Aircraft use GPS (Global Positioning System) and GNSS (Global Navigation Satellite System) to determine precise position (latitude/longitude), ground speed, and altitude.

Due to signal jamming and spoofing, ground-based systems receive wrong information about an aircraft's position and other details. However, aircraft have additional systems to fall back on for safe navigation when they lose satellite signals.
NDTV's Open-Source Intelligence (OSINT) team has reviewed the paths of several flights that pass over the United Arab Emirates, Saudi Arabia, and Oman - the worst-affected areas experiencing signal interference since the war broke out in West Asia on February 28.
Positions relayed by the affected airplanes through ADS-B (Automatic Dependent Surveillance-Broadcast) sketch erratic and abnormal flight paths when visualised on a map. These false signals show aircraft positions at places where they didn't fly over.
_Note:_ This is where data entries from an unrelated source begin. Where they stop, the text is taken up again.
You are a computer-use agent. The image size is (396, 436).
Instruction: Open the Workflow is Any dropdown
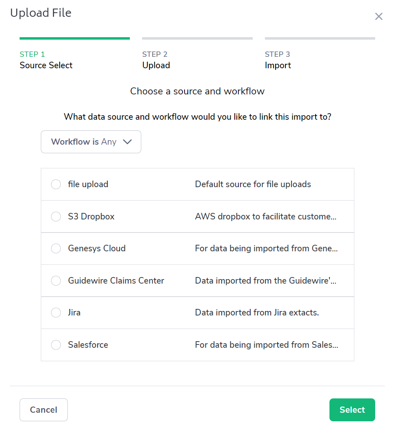click(x=91, y=142)
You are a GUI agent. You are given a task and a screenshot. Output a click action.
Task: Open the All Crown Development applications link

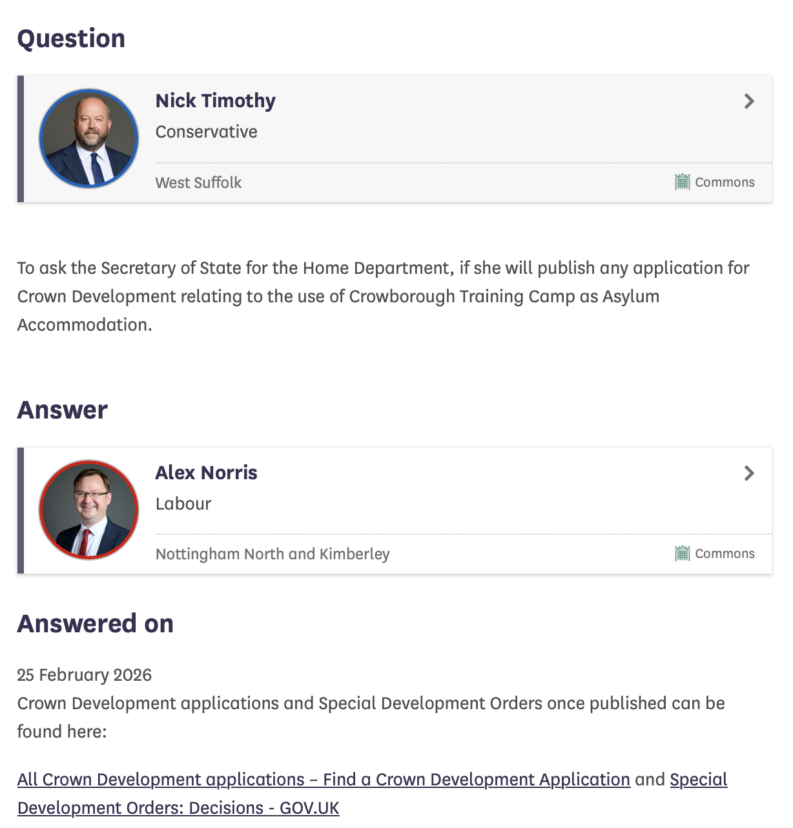click(324, 780)
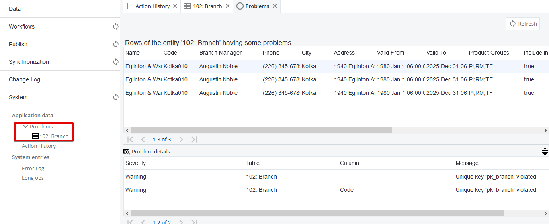Open the Error Log entry
The width and height of the screenshot is (549, 224).
point(33,168)
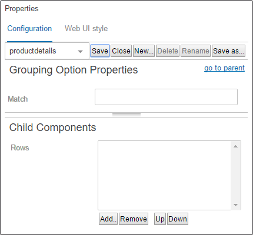Image resolution: width=253 pixels, height=235 pixels.
Task: Create a new configuration with New...
Action: (x=144, y=51)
What Are Signal Jamming And Spoofing?
Signal jamming and spoofing are two different phenomena. Jamming is the most common type of signal interference that occurs when signals powerful enough to overpower the GPS signals are transmitted.
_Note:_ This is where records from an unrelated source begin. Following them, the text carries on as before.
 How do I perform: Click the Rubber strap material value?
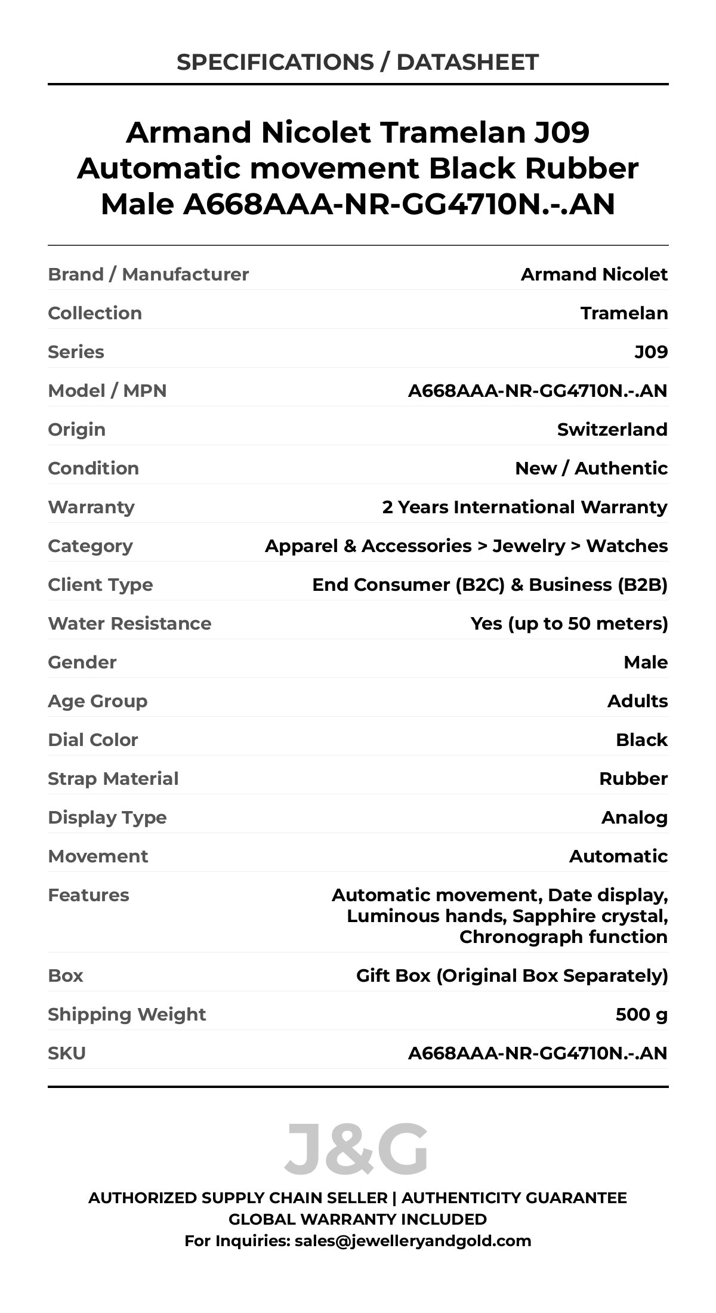633,779

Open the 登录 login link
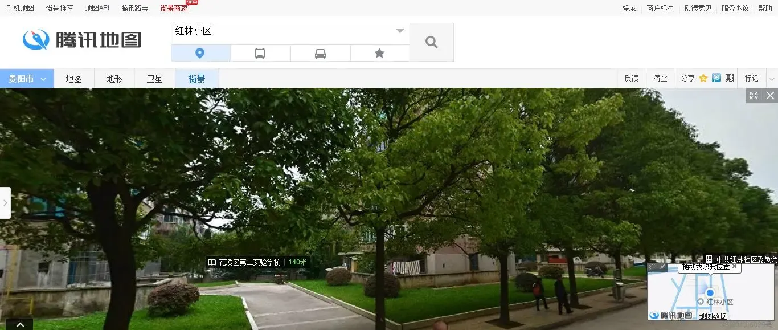click(x=629, y=8)
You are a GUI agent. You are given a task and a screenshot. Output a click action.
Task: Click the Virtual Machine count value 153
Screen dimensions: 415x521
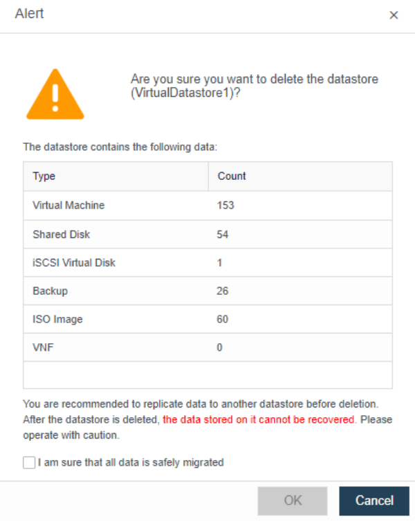pos(225,205)
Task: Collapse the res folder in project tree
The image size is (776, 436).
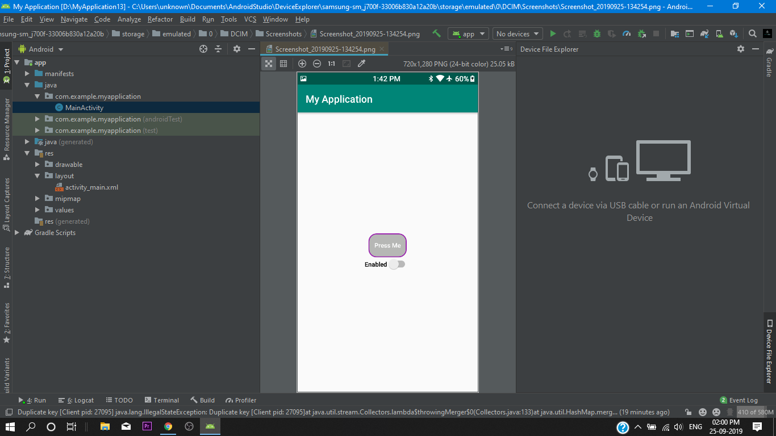Action: (x=27, y=153)
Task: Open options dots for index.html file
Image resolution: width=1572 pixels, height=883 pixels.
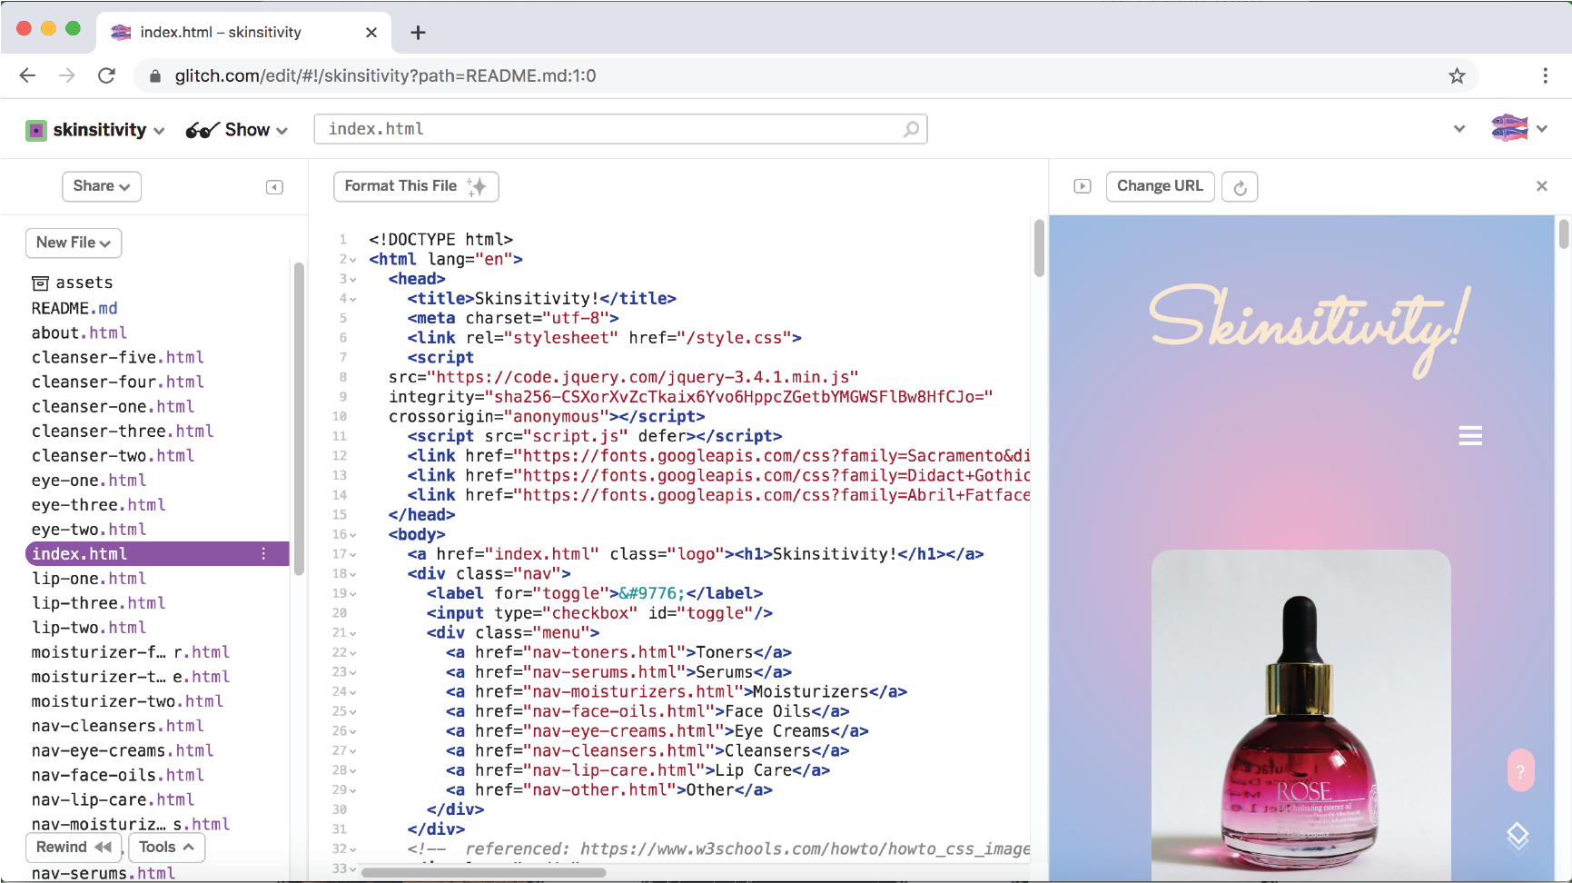Action: pyautogui.click(x=264, y=554)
Spoofing, on the other hand, happens when someone broadcasts a signal on a similar frequency, as GPS or GNSS, confusing the real signal with bad data. This results in aircraft broadcasting incorrect positions by ADS-B.
Impact On Flight Safety
Signal jamming or spoofing creates navigational challenges for aircraft pilots, but doesn't mean they can't fly safely.
When an aircraft loses satellite signal, or the pilot feels the signals are false, they rely on the plane's inertial reference system (IRS) that uses gyroscopes and accelerometers to continuously calculate position, attitude, velocity, and heading without external references.
Insert Map Of Flight Paths
"Signal interference could give us some failures that we have to handle. For example, it could (falsely) tell us that we are flying over mountains. The aircraft clock will perhaps be wrong. Sometimes the clock starts going backward. In such cases, we have to use our instincts and rely on the IRS," a pilot interviewed by flight tracking service Flightradar24 says.
Passengers may also lose internet connection in such cases, he adds.
"It (loss of GPS signal or false signal) is not a major problem for en-route flying, but it is a problem during landing," another pilot featured in the same interview explains.
Signal interference is often observed in conflict-hit areas. It has become a regular phenomenon in parts of Russia and Ukraine since the war started between the two countries in 2022.